Another part is probably the way Americans equate busy-ness with living an important, meaningful life. I believe this has a lot to do with the American ego and our need to feel needed. This need keeps us over-scheduled and overwhelmed, but that’s okay because this level of busyness means we’re necessary to the functioning of family, work, society and the planet in general. We believe those who are most important are also the busiest. This often blocks us from having time to communicate with even a lousy text.

But what’s striking is how often the same person who has ignored my email for a week, writes back immediately when I forward my email to them and ask, “Did you get this email?” It also happens when I sent a text 24 hours ago, got no response and follow up with “Did you get my text?” The second request for connection often gets a quick response. Why is that? Is guilt at work? Maybe the person finally spits out an answer (however incomplete) because they realize they’ve been sloppily incommunicative and have failed to keep up their end of the exchange. Guilt finally gets them to say, “Sorry, no we can’t do PowerPoints.” And then they stutter out the rest of it as they can, which is maybe, “We’ve got the room w/o tech because Terri didn’t reserve soon enough.”

Why is communication so hard for us, people??? Or am I imagining this problem? Does this happen only to me?

Comments

  1. Regina Rodriguez-Martin says:

    Andrea, do you think someone might send a text or email when they're simultaneously assuming the answer and don't really want you to respond? Do you do that?

  2. classikal says:

    Good imagining there, Regina. Your guesses as to what the non-responders are doing and thinking match the things I do (and don't) do. And, yes, certainly, your, "Did you receive it?" kicks in both guilt and that you are not assuming a certain answer and want a real answer.

    I have one other "problem". At which point does the exchange stop? I send out an appointment request. They respond with a time. I respond that the time is OK. They already stated that the time is OK. Should they respond anyway – "Got it, thanks"? Do I then respond with, "Got it, thanks," again?

    In person, I think some of this is non-verbal, a head nod or look in the eyes. No wonder there used to be etiquette rules for these exchanges.

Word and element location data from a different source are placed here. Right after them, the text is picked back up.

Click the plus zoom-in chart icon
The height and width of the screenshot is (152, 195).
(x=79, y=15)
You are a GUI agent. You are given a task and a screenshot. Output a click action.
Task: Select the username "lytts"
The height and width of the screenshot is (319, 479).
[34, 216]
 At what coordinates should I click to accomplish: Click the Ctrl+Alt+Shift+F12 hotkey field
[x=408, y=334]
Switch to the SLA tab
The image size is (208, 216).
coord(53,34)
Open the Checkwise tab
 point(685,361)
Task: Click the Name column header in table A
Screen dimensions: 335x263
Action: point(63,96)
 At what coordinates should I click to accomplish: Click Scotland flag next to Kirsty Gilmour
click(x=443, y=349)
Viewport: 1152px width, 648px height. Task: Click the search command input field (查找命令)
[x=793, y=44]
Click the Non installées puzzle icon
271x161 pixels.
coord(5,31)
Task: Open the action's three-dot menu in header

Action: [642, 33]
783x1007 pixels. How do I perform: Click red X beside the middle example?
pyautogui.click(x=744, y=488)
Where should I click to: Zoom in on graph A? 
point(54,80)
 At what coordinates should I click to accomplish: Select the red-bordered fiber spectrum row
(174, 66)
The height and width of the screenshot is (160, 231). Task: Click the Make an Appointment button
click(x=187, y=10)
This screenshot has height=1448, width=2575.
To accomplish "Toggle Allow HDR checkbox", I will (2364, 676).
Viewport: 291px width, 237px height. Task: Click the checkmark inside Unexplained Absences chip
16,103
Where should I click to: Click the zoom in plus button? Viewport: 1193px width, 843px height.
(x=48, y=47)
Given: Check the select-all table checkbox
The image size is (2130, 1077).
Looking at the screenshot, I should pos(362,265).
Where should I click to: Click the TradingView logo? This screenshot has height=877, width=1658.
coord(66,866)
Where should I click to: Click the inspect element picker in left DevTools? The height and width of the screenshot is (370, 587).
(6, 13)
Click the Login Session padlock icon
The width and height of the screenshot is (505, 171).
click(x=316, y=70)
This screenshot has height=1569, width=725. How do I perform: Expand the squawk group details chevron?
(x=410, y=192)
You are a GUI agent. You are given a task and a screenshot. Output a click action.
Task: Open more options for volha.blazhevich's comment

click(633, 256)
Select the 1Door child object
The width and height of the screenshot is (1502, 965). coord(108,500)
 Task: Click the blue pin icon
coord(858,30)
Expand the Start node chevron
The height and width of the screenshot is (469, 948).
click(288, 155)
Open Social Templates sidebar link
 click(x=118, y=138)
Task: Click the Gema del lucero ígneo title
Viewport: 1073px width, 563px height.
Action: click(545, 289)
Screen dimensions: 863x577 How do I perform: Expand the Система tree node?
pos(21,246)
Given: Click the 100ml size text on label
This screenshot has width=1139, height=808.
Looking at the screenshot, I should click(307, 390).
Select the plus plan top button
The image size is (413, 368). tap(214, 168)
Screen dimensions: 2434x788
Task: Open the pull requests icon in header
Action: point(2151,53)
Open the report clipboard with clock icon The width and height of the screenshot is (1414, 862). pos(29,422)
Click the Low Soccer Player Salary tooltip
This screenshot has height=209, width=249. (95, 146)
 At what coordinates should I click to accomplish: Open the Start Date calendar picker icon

  3. Regina Rodriguez-Martin says:

    Anonymous: nice.

  4. Regina Rodriguez-Martin says:

    Dave, you're one in a million.

  5. Anonymous says:

    “The single biggest problem in communication is the illusion that it has taken place.” – George Bernard Shaw

  6. Dave Hirsh says:

    Hi Regina,
    I agree. Many times I send an email, text, or leave a voice message and get no response until I follow up, and then I get a response. I'm a general contractor and one of the things my clients always say to me is they're surprised how quickly I get back to them when they leave me any kind of message. One thing I will say, however, that with texting, people do send messages at all hours of the day, or evening, or on Sunday (my only day off) so I try to make it clear that sometimes I won't respond until the next morning.